WeRelate.org is an American wiki genealogy Web site that provides genealogy tools and data. WeRelate is a nonprofit organization, funded by tax-deductible donations, and is managed by unpaid volunteers. WeRelate had over 2 million person pages by March 2011 and claimed to be the "world's largest genealogy wiki".

WeRelate is supported by the Foundation for On-Line Genealogy and the Allen County Public Library in Fort Wayne, Indiana. The site runs on the MediaWiki software.

== Background ==
The site and software were developed in 2005 by the Foundation for On-Line Genealogy, led by president Dallan Quass, and subsequently launched in the spring of 2006 with the help of Solveig Quass. WeRelate is partnered with the Allen County Public Library, Genealogy Department Indiana, which houses one of the world's largest physical collections of genealogical materials. WeRelate has been listed in the top 101 websites for genealogy by Family Tree Magazine from 2008 through 2013, and listed among the "best family tree and sharing websites" 2023 listing also from this publisher.

In 2007, WeRelate and the University of South Florida's Africana Heritage Project launched a research project on slave genealogy, supported by South Carolina's Magnolia Plantation Foundation, including the resulting data in the global genealogy collection.

== Organization ==
WeRelate encourages users to upload GEDCOM (.ged) files, each person listed in the file being allocated a new person page on the wiki. The system produces a comparison screen for likely candidates, allowing users to determine if subjects are the same person; duplicate pages for common ancestors can be merged at upload. Information about living people is not accepted; it is automatically replaced by the software with the word "Living".

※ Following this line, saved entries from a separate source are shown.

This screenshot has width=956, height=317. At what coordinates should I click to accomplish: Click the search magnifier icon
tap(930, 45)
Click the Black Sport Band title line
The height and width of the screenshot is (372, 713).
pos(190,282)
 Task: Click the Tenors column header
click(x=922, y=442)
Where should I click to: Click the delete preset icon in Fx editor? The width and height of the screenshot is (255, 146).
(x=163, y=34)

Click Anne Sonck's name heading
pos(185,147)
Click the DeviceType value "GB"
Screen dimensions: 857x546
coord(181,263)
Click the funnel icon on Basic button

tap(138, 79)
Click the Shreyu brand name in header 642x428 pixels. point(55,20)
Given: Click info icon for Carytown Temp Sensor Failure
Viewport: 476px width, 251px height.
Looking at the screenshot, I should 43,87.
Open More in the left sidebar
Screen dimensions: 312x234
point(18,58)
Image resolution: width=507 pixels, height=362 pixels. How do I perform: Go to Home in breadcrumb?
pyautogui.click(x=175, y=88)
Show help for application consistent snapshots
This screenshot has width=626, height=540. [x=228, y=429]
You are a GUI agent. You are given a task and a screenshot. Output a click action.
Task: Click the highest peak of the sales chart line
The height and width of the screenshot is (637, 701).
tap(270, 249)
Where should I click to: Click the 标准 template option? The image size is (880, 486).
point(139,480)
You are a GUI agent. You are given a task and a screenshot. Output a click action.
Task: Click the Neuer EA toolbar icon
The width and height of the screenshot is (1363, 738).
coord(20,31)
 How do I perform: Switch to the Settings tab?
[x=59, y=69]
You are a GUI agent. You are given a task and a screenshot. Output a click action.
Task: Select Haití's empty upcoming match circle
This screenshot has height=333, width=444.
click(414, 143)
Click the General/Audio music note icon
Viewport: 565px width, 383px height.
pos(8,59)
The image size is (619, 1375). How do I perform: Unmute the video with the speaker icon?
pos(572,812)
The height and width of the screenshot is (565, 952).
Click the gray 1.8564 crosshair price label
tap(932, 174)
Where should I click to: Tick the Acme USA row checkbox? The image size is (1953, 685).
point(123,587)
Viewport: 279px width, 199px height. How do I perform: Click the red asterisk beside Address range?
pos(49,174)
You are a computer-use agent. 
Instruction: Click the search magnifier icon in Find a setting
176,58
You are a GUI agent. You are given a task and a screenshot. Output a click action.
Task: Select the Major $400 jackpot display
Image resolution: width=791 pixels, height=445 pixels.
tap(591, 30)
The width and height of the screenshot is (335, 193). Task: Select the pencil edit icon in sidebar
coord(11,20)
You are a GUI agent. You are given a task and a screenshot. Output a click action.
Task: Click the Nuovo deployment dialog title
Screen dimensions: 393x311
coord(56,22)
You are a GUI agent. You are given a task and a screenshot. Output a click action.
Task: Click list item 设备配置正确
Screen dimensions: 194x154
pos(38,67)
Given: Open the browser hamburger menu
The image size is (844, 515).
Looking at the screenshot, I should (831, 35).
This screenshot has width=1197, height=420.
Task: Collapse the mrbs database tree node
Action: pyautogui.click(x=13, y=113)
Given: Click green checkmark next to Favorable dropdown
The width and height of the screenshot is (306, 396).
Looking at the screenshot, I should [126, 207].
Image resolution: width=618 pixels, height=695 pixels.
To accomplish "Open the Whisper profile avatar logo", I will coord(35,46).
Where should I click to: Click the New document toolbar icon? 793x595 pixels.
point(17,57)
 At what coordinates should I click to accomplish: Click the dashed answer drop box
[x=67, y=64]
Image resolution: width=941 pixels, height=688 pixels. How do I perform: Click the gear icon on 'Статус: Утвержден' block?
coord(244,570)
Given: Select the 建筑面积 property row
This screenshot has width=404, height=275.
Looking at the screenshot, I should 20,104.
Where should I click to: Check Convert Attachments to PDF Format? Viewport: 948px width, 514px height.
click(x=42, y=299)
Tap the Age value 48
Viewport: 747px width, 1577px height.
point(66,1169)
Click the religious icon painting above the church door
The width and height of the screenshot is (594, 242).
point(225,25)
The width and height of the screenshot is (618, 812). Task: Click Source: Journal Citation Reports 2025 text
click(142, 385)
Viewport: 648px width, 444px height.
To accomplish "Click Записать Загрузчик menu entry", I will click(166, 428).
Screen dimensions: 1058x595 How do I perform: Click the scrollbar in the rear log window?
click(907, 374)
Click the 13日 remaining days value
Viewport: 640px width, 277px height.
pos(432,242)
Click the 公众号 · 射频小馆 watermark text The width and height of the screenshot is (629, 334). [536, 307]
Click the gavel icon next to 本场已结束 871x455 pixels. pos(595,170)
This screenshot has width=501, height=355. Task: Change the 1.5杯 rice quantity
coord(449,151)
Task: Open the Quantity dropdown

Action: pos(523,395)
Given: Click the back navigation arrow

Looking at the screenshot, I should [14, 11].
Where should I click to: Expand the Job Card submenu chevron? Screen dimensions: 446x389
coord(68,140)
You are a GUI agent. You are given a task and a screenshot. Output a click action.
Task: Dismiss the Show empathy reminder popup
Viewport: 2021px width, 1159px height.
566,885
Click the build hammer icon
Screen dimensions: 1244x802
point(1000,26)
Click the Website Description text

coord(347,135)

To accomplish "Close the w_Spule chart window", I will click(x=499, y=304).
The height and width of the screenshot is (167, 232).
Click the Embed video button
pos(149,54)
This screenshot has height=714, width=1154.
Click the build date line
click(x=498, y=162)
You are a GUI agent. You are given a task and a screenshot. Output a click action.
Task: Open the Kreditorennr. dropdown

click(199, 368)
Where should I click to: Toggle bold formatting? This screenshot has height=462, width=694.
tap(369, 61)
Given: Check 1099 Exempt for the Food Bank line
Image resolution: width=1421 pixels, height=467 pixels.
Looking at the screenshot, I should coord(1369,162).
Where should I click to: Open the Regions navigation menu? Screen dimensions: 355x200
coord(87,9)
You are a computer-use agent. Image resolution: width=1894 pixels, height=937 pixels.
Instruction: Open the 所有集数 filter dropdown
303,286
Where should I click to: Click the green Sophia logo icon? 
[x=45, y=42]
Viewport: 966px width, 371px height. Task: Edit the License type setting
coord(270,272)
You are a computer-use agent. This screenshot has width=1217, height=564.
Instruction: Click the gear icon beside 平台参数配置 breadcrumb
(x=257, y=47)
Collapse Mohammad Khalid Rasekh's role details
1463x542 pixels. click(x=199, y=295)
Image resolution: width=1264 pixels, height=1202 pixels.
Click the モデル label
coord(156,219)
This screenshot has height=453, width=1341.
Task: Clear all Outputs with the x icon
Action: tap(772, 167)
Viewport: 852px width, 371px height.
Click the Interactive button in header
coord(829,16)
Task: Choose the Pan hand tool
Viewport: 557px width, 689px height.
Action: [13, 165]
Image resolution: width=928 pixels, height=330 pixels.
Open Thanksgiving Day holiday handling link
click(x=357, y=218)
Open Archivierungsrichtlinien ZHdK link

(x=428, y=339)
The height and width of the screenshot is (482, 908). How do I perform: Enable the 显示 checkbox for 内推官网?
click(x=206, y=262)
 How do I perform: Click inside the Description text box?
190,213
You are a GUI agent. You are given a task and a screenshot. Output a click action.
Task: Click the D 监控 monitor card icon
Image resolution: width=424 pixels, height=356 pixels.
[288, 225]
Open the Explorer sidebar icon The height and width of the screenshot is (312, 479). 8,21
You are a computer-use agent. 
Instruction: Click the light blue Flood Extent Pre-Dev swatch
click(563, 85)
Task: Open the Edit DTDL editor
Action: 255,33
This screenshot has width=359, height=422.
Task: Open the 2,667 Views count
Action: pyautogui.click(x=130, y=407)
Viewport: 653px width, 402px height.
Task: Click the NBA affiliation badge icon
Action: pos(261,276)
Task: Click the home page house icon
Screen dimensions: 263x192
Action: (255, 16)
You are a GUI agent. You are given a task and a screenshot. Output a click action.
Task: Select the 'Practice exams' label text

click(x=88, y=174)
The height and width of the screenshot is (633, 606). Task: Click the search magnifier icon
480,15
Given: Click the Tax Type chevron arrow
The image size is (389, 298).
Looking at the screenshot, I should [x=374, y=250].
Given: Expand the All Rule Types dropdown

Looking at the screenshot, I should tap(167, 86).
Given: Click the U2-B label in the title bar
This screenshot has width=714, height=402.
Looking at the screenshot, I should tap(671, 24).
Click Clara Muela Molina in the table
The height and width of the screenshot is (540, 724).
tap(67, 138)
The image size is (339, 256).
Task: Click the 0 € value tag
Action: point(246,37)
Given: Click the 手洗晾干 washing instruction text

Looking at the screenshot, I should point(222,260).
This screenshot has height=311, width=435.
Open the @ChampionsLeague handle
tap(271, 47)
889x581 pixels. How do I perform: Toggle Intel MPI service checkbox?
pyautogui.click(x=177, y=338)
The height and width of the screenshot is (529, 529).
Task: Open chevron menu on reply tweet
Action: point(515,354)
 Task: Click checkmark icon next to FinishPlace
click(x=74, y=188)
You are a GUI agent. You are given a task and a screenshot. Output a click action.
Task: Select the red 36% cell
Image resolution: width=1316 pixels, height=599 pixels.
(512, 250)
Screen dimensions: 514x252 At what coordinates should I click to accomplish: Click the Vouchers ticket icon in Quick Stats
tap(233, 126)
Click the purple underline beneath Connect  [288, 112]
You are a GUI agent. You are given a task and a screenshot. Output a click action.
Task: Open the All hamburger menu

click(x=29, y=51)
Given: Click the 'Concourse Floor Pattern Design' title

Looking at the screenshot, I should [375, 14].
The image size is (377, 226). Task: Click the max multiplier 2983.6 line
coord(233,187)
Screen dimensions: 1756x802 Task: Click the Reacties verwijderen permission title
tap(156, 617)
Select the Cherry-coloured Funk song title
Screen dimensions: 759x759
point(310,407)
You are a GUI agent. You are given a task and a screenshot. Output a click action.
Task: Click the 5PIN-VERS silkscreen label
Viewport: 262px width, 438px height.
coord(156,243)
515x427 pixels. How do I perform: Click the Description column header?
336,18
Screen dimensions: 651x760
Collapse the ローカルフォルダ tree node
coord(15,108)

Registered users are able to document their research, which can then be edited by anyone else. WeRelate has over 926,000 Source pages which contain reference and access information along with relevant links. Source pages also provide space for review and research tips. Users may link Person and Family pages to any relevant source pages. Users may also create MySource pages for references relevant to only their research, such as family bibles, birth, death, and marriage certificates. Scans of documentation may be attached to any relevant page.

Place information is essential to genealogical research. WeRelate has over 900,000 referenced place pages. Where applicable, Place pages are linked to Family History Library Catalog, and Wikipedia. Where geographic coordinates are available, a Google map is provided. Many pages also include timelines, population history, contained places, history, research tips and images.

Compared to other projects that let people publish and share similar data, WeRelate focuses on sourcing files with links to primary genealogy records, and rather than letting users maintain separate personal family trees, aims to align data from different sources into a unified global record.

=== Collaborative tools ===
WeRelate includes a family tree explorer, annotated images for sharing images of primary source documents or photos, and generates pedigree maps of up to five generations of data.